Finally Pinned Down my Java Issue
I finally pinned down the Java issue that I have been dealing with, documented in this post.
I finally hit on it when I was doing some work to lazy-load data in a ket object, and found that performance was good when I was part done and went to hell when I was fully done. Back-tracking and digging through the code, effectively cutting out pieces until I narrowed it down to this:
Set urlSet = new HashSet();
#Loop... {
String href = "...";
urlSet.add(new URL(href)); # This kills the JVM
}
What I am doing is extracting the urls from a piece of html and using the Java Set to de-duplicate them. For some reason the last statement causes the JVM to slow down to a point where it is just idling from the CPU’s point of view (2%-5% usage).
However this works fine as a work-around:
Set urlSet = new HashSet();
#Loop... {
String href = "...";
urlSet.add(href);
}
List urlList = new ArrayList();
for ( String href : hrefSet ) {
urlList.add(new URL(href));
}
I am using the latest version of the JVM on Linux Centos 5.0, Dual 2.4GHz Xeon, 4GB RAM:
java version “1.6.0_10″
Java(TM) SE Runtime Environment (build 1.6.0_10-b33)

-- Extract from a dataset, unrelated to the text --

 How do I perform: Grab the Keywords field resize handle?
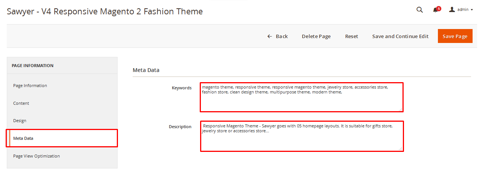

Java HotSpot(TM) Server VM (build 11.0-b15, mixed mode)
Finally, and not least, thanks to a colleague for suggesting testing the code with strings as opposed to URLs.
Updated – my colleague pushed me to check the Java source code and it turns out that the java.net.URL class uses the java.net.URLStreamHandler.hashCode() method which does a DNS lookup on line 337 to work out the hash code:
InetAddress addr = getHostAddress(u);
Nice…






Oh man! I should have recognized this when I read your blog post. I could have saved you some time and frustration. Sorry.
The java.net.URL problem is well-known. Basically you should never use it as a key in a collection, because its equals() and hashCode() functions are too slow to be useful.
Workarounds include using the URI class, which is nice and fast, or a String like you noted.
Thanks. Actually I have been tracking this down for a while and the two people I showed it to had no idea (in their defense I think they probably discounted my making such a mistake.) I am glad I was able to solve it in the end, can’t think what Sun was thinking putting that in the URL class. I have checked other places where I used URL Sets and changed that.